Мальчуганы, всерьез расставив ноги, пригибаются головами к ложам своих деревянных винтовок, щурят глаза и при команде п-ли, не взирая на запрещение вахмистра, все-таки не могут удержаться, чтобы не крикнуть детскими басами: — п-пу!.. бу!.. ба-бах!..
— Ну что, эта потеха не очень мешает вашим занятиям? — спрашиваю я у учителя.
— Воинский дух развивать надо, — не очень охотно, как-то уклончиво отвечает он. Потом вздыхает покорно и кротко.
— В прошлом году циркуляр был, строжайший, — помолчав, говорит он: — в нынешнем — другой, еще строже. Предписано усвоить, проникнуться и неукоснительно выполнить… И все год от году строже и грозней… Выучишь, можно сказать, на зубок и всегда — будь уверен — в чем-нибудь да просыплешься…

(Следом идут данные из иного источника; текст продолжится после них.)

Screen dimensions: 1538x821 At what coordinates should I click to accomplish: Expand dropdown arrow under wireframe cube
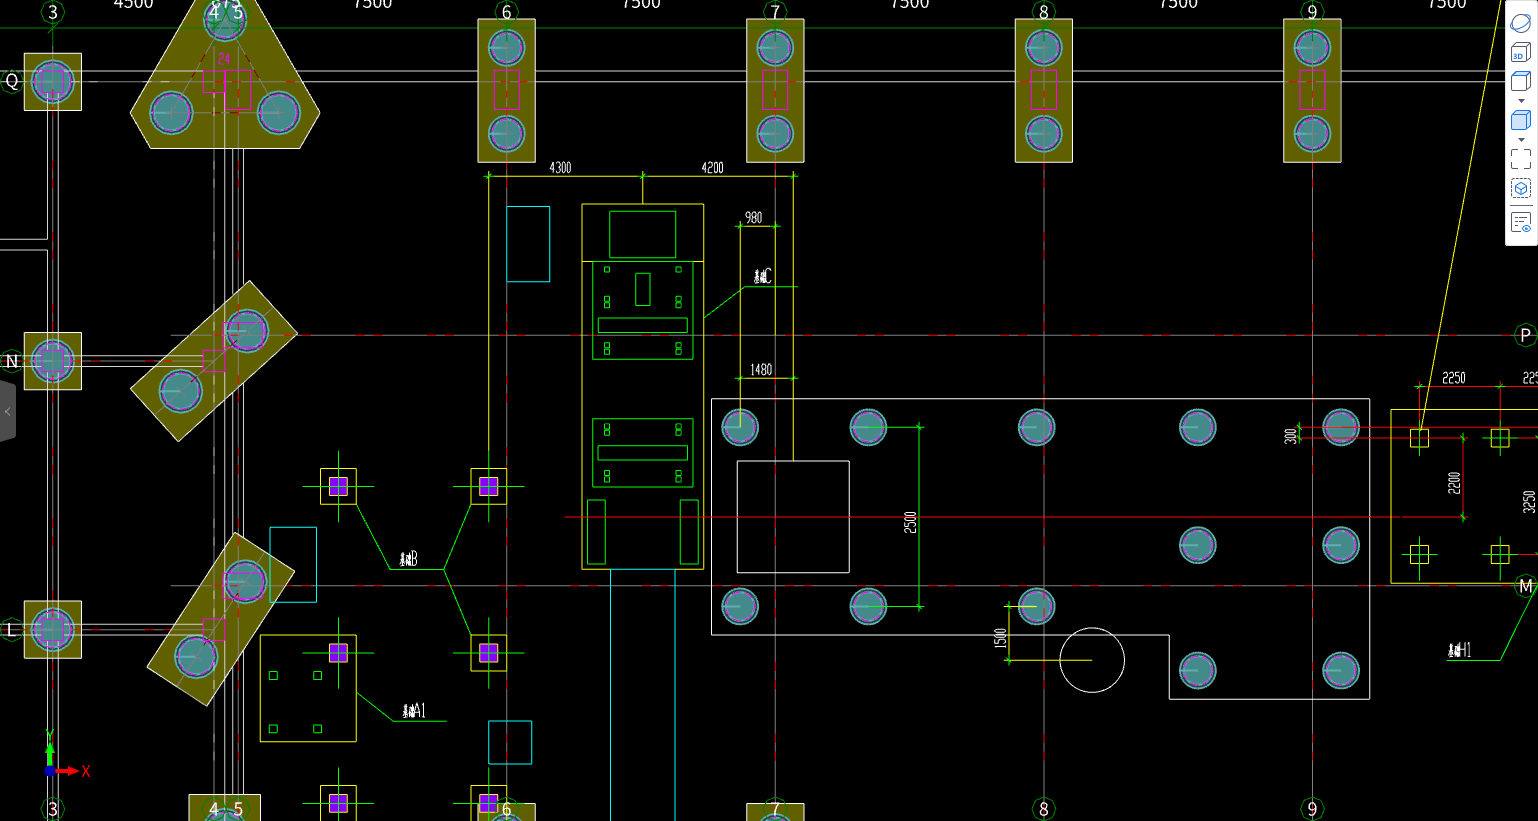pos(1521,101)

Иван Самойлыч — человек смирный, немножко как бы ушибленный, всего боится, даже роптать вслух не смеет. Но я чувствую, что потребность облегчить душу жалобой все-таки одолевает в нем привычное чувство опасения перед тем, как бы чего не вышло. Слегка понизив голос, с дружески секретным видом, он говорит:
— Помню вот, когда ждали приезда барона Таубе, — уж так мы приготовились, так приготовились… думал, комар носа не подточит! Потому что было уже известно, что генерал серьезный, шуток не любит, кое-где уже предупредил: «у меня веревок много!..» Холоду нагнал… Ну, тут и предписания были уж соответствующие. Наш окружной генерал разослал бумагу: «заведующие училищами при встрече его п — ства должны озаботиться сформированием из учащихся почетных караулов с ординарцами и вестовыми. Напоминаю, что наказный атаман очень доброжелателен к молодежи, которая при въезде в поселение встречает его на конях, а при отъезде конвоирует на некоторое расстояние»…
— Думал-таки я: хорошо бы на конях встретить. Сунулся по родителям — нет: время рабочее, никто не дает лошадей ребятишкам. Ну, нечего, думаю, делать: отшлифую их получше в пешем строю и в словесности, ординарцев-то своих этих… Ну, и приналег на словесность. Все имена и титулы на зубок заставил вызубрить! А это номер, я вам скажу, не из плёвых… Извольте-ка добиться, чтобы мальчугашка не вывихнул языка, без запинки выговорил на вопрос: — кто у нас войсковой наказный атаман? — «Его превосходительство генерал-лейтенант барон Фридрих Фридрихович фон-Таубе»… Вместо «барон Фридрих Фридрихович» он жарит себе барон Фридрихович и — никаких!.. Или не спотыкнись, например, на архиерее; его высокопреосвященство высокопреосвященнейший Афанасий, архиепископ Донской и Новочеркасский?.. Как это залпом-то?..
Иван Самойлыч посмотрел на меня веселым, выжидающим взглядом.
— Вы говорите? а-а! А я достиг!.. А вы что думали, — добился!..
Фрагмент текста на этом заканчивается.